───── Texto propuesto
Este 25 de noviembre se cumplieron cuatro años de su partida. ¡Qué susto me llevé aquel viernes! Estaba yo en La Habana. De pronto, la noticia. Fue como si el mar empezara a retroceder lánguidamente, llevándose con él en apenas segundos todas
las luces, olores, colores y sabores de la capital, que a esa hora de la noche empezaba a burbujear todo su esplendor bajo una luna menguante que alumbraba densa, quieta, absorta.
Siempre lo he pensado. Debió haber previsto la partida. Ante tantas ausencias enemigas anunciadas, la planeó cuando quiso, a su estilo. Experto en estrategias, sorprendió al mundo ¡Nada se le escapaba! Entonces no sería yo noble persona pensándolo tendido; y sí leal, haciéndolo insigne violador de todas las reglas del morir establecidas. En fin conspirador pícaro, partió sin previo aviso, con la risa en los labios, volviéndoles la cara a los hostiles.
Por eso para tantos cubanos sigue vivo, en un estado superior de neuronas y latidos, especie de criogénesis rebelde, de magisterio guerrillero único, viviente en pueblos, en campos y ciudades donde por fin hallaron casas, escuelas y hospitales los negros, los guajiros, los pobres de esta tierra soberana, auténtica, irredenta.
──────────
───── Datos proporcionados
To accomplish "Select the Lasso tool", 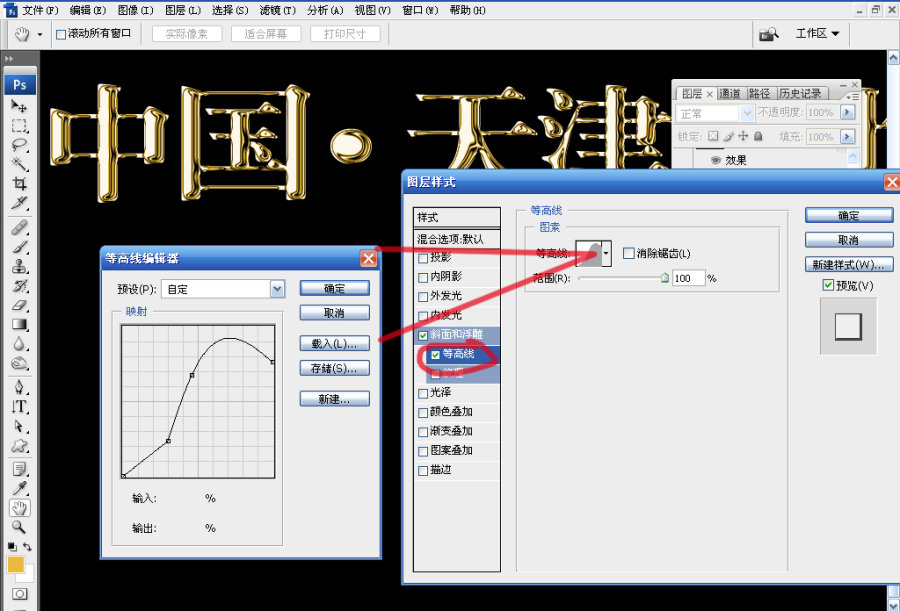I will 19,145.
──────────
───── Datos proporcionados
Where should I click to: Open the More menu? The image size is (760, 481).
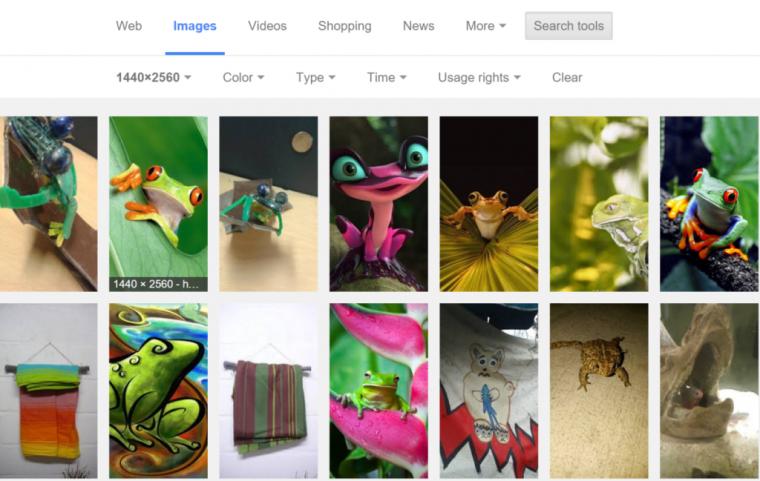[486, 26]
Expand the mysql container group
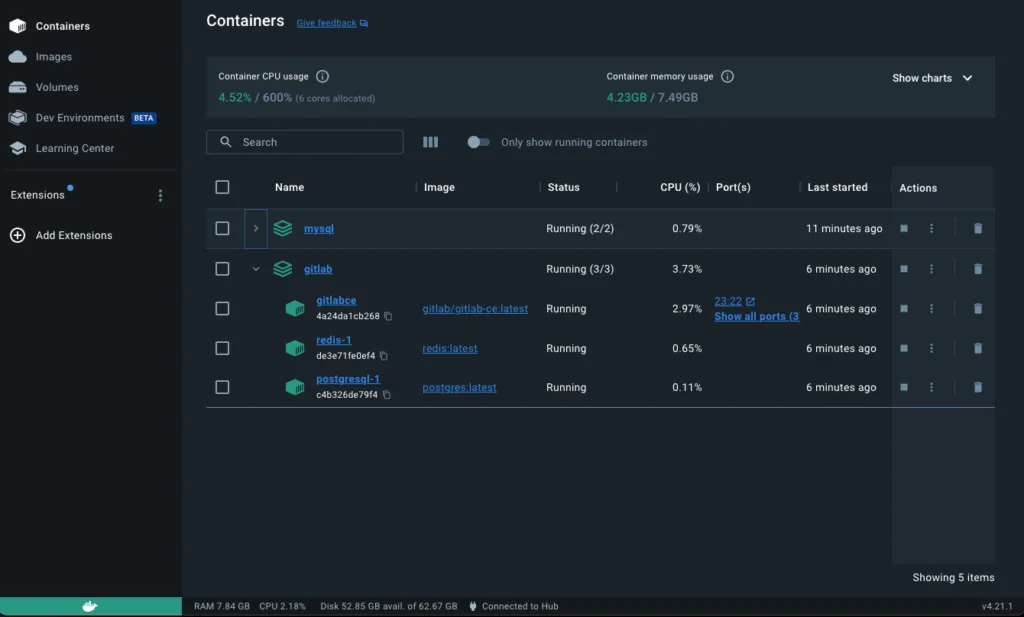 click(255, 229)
──────────
__Ejercicios__.
(1) Según el texto propuesto, ¿cuántos años de la partida se cumplieron este 25 de noviembre?
(2) Escribe la continuación del texto propuesto sobre el aniversario de la partida, comenzando después de su última oración.

__Respuestas por ejercicio__.
(1) Cuatro años.

(2)
¡Sí! Está diseminado y vivo, impartiendo lecciones de dignidad y decoro, de igualdad y libertades plenas, de modestia, desinterés, altruismo, solidaridad y heroísmo, de verdades e ideas. Y ello tiene un poco de marxista y mucho de martiano. Porque nuestro Héroe Nacional vivía en él, no quepa la menor duda. Y si las almas en algún momento transmigran, la del Apóstol debió constituirse energía trascendente que por su boca hablaba, mostrándose pleno en los desfiles, campañas, jornadas, condecoraciones, accidentes, temblores, huracanes.
Como pocos líderes en la historia contemporánea de la humanidad, conocía el complejo arte de organizar y dirigir una revolución, el valor decisivo de la unidad, de lo imprescindible que resulta el esfuerzo inteligente de todos, esencialmente el de la juventud, sin la cual no tendría razón de ser la propia Revolución. Desconfiado él mismo, dudó siempre de la palabra deslindada del ejemplo, que hay que darlo para hacerse respetable y creíble.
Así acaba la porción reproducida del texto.